= Text block =
________________________
Chicken wings are a superb choice for grill night. They cook quickly, they’re exceedingly popular with crowds, and they’re easy to buy in bulk. The question is, are chicken wings healthy, or should they be classified as junk food?

Are Chicken Wings Healthy?

Chicken wings are relatively lean and contain plenty of protein, so they can be a healthy option for the buffet table. However, wings are traditionally deep-fried, which significantly increases their fat content. To cut back on fat and calories, try baking the wings—or better yet, putting them on the grill or smoker.

About Chicken Wings

Chicken wings are available in three different styles: whole wings, flats, and drumettes.

The drumettes are the pieces that resemble miniature drumsticks, while the flats are oval-shaped. When they’re sold whole, they look distinctly like a bird’s wing—it’s easy to envision them still attached to the chicken.

Drumettes have plenty of eye appeal, but flats have more surface area, which means a higher ratio of crispy skin. Both are a lot of fun to eat, especially when coated in Buffalo or barbecue sauce.
________________________
(Collected data)
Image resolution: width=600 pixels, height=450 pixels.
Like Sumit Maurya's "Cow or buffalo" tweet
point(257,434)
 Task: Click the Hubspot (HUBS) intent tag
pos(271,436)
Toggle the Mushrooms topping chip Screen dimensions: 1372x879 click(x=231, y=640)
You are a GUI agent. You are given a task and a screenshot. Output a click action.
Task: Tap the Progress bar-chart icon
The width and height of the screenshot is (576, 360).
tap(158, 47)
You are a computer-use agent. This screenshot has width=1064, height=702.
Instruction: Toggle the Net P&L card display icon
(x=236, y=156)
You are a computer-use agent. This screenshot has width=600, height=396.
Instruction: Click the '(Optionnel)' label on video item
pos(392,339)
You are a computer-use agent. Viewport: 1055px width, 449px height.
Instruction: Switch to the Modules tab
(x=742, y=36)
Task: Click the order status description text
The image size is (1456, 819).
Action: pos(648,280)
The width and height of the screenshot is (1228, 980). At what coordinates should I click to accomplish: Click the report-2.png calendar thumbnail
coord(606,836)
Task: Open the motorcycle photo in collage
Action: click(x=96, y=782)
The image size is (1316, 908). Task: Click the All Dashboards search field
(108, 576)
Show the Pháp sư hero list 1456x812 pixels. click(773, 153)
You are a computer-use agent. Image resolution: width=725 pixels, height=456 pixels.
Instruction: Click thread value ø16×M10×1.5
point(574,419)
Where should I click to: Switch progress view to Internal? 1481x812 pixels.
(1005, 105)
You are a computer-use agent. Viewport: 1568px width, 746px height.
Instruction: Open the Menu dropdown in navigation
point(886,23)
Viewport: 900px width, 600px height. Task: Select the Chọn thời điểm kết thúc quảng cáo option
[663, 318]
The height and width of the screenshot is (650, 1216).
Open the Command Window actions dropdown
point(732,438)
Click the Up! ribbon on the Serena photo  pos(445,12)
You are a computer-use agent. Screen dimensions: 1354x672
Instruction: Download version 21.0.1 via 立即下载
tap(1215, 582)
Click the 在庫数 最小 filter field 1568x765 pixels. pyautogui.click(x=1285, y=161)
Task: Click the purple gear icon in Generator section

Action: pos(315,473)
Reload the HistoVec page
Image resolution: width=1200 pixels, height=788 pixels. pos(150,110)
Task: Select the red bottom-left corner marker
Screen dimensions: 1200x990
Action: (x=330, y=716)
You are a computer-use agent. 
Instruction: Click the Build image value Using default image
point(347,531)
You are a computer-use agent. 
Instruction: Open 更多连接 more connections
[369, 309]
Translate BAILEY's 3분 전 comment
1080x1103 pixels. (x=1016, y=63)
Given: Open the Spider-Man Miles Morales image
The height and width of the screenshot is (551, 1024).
________________________
= Problems to solve =
[1] In the chicken wings text, what three styles of chicken wings are available?
[2] Please copy word for word the stretch of the chicken wings text from "Chicken wings are relatively" through "grill or smoker.".
Nothing in the listing is needed here.

= Written responses =
[1] Whole wings, flats, and drumettes.

[2]
Chicken wings are relatively lean and contain plenty of protein, so they can be a healthy option for the buffet table. However, wings are traditionally deep-fried, which significantly increases their fat content. To cut back on fat and calories, try baking the wings—or better yet, putting them on the grill or smoker.